Francois Quesnay; French Physiocrat,Court Physician to Louis XV, founder of the science of political economy, author of the Tableau Economique (Economic Table). Advocated the Impot Unique (single tax) and stressed the Natural Order.

Pierre Joseph Proudhon. French anarchist. Author of What Is Property, The Philosophy Of Poverty, General Idea Of The Revolution In The 19th Century.

Henry George. American political economist and social reformer. Author of Progress And Poverty, Social Problems, Protection Or Free Trade, A Perplexed Philosopher, The Science Of Political Economy.

Albert Jay Nock. American libertarian and social critic. Author of Our Enemy The State, Memoirs Of A Superfluous Man, Jefferson, Henry George.

It is a truism that land is the source of all wealth. But a conspiracy of academics and "scholars" has succeeded in obfuscating and downplaying land and its rent as a primary source of necessary public revenue. Yet the significance of land and its rent for the serious student of political economy has been recognized for more than two centuries as evidenced by the selected quotes below.

FRANCOIS QUESNAY from first edition of the Tableau Economique, 1758

"Let the sovereign and the nation never forget that the land is the only source of wealth..."

"Taxes should not be destructive or out of proportion to the sum total of the national revenue. Any increase of taxes should be dependent upon the increase of this revenue. Moreover, taxes should be levied directly and without delay on the net product of land and not on wages or the price of foodstuffs, in which case they would be not only expensive to administer but would also be detrimental to trade and would destroy annually part of the national revenues. Nor should taxes be levied on the cultivators of the soil..."

from Natural Right, 1765

"But the first positive law, the law fundamental to all other positive laws, is the establishment of public and private instruction in the laws of the natural order, which is the supreme standard for all man-made legislation and of all civil conduct, political, economic, and social. Without this fundamental institution governments and the behaviour of men must be characterized by darkness, error, confusion, and disorder. For without acquaintance with the natural laws which must serve as a basis for man-made laws and as supreme standards for the conduct of men, there is no evidence of just and unjust, of natural rights, of the physical and moral order; no evidence of the essential difference between the general interest and particular interests, of the real nature of the causes of the prosperity and impoverishment of nations..."

PIERRE JOSEPH PROUDHON from What Is Property, 1840

"Thus, labor gives birth to private possession, the right to a thing-jus in re. But in what thing? Evidently, in the product, not in the soil. So the Arabs have always understood it; and so, according to Caesar and Tacitus, the Germans formerly held. "The Arabs," says M. de Sismondi," who admit a man's property in the flocks which he has raised, do not refuse the crop to him who planted the seed; but they do not see why another, his equal, should not have a right to plant in his turn. The inequality which results from the pretended right of the first occupant seems to them to be based upon no principle of justice; and when all the land falls into the hands of a certain number of inhabitants, there results a monopoly in their favor against the rest of the nation, to which they do not wish to submit."

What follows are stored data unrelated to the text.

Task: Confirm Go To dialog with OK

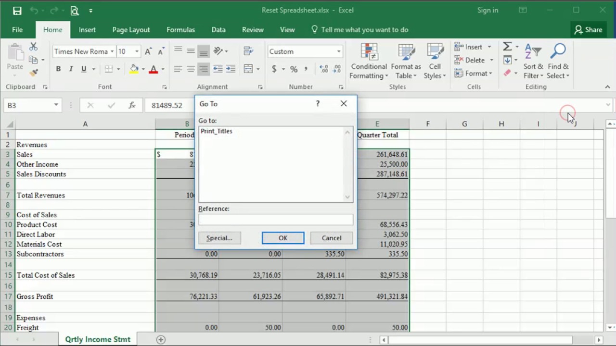Action: tap(283, 238)
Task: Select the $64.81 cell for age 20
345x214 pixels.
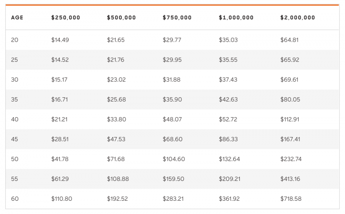Action: (290, 40)
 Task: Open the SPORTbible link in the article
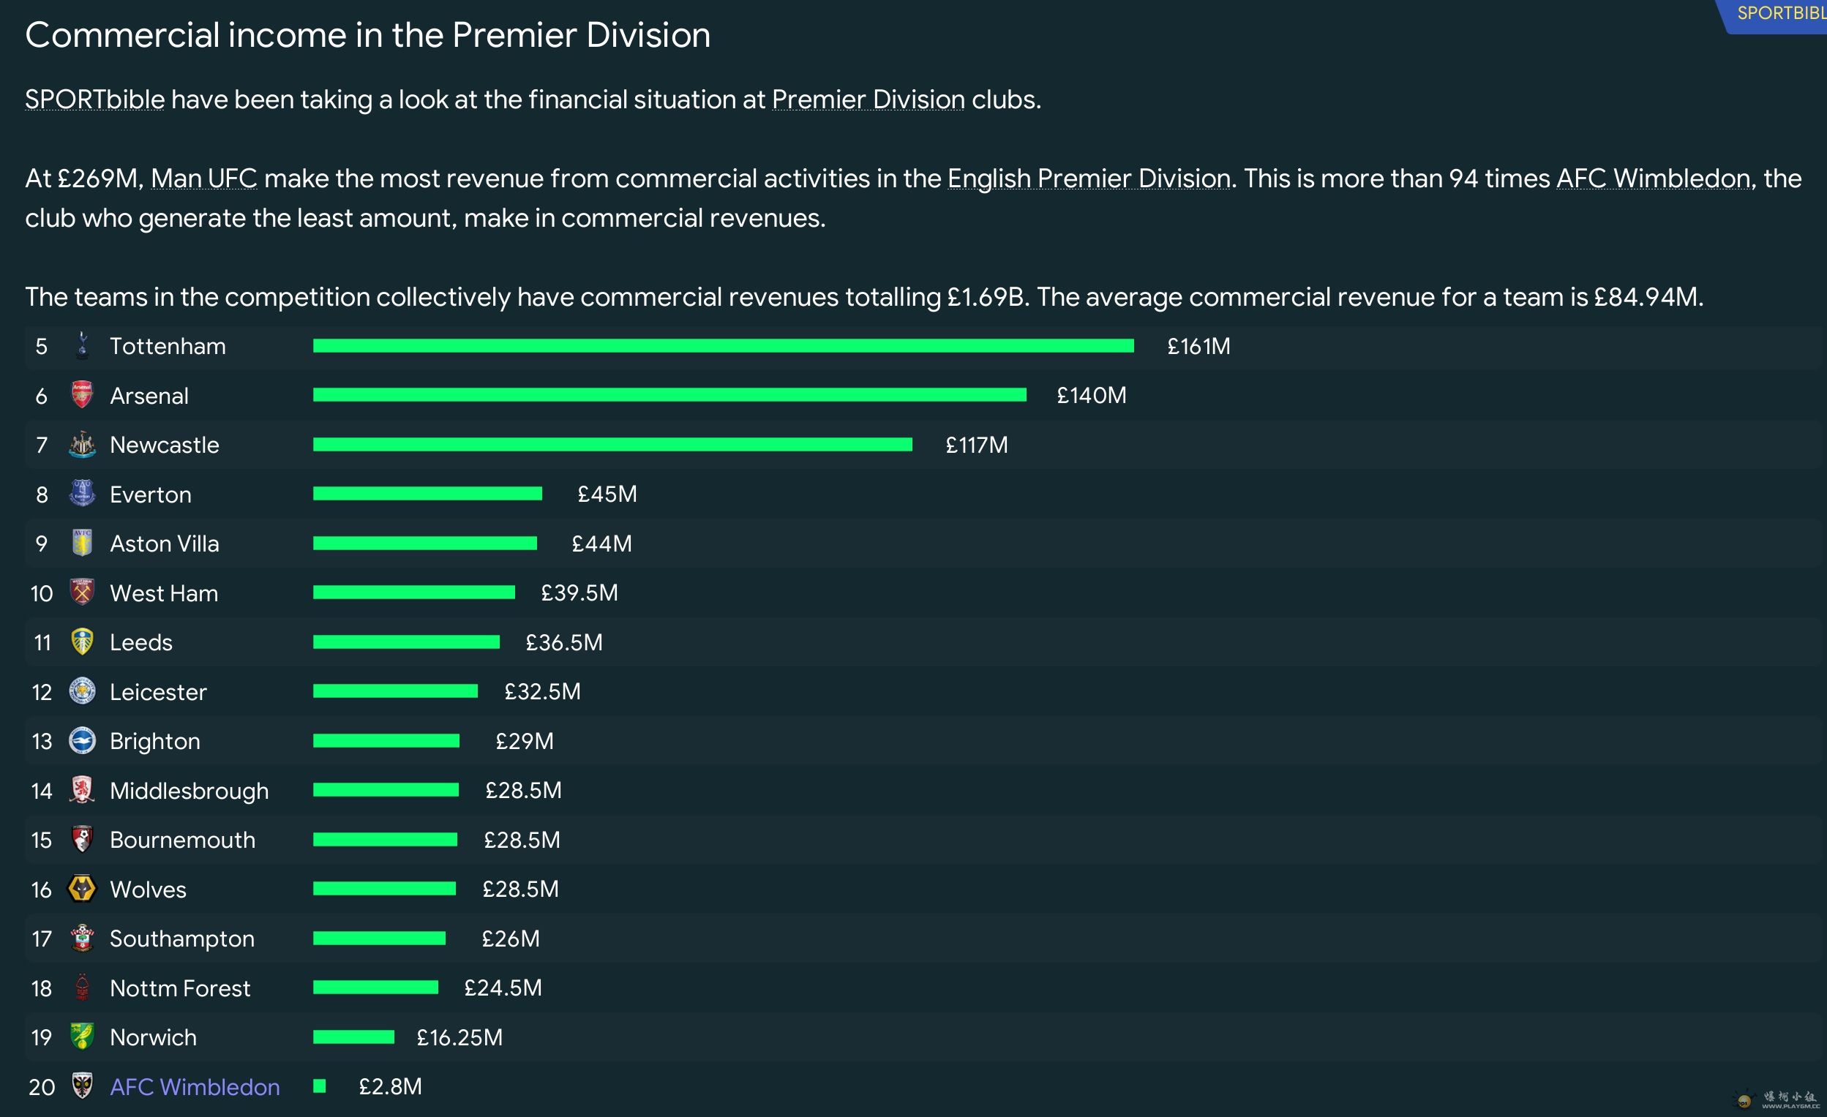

"The original cultivators of the land, who were also the original makers of the law, were not as learned as our legislators, I admit; and had they been, they could not have done worse; they did not foresee the consequences of the transformation of the right of private possession into the right of absolute property. But why have not those, who in later times have established the distinction between jus in re and jus ad rem applied it to the principle of property itself."

HENRY GEORGE from Progress And Poverty, 1879

"All things which have exchange value are, therefore, not wealth, in the only sense in which the term can be used in political economy. Only such things can be wealth the production of which increases and the destruction of which decrease the aggregate of wealth. If we consider what those things are, and what their nature is, we shall have no difficulty in defining wealth."

"The great cause of inequality in the distribution of wealth is inequality in the ownership of land. The ownership of land is the great fundamental fact which ultimately determines the social, the political, and consequentially the intellectual and moral condition of a people."

"This, then, is the remedy for the unjust and unequal distribution of wealth apparent in modern civilization, and for all the evils which flow from it: we must make land common property."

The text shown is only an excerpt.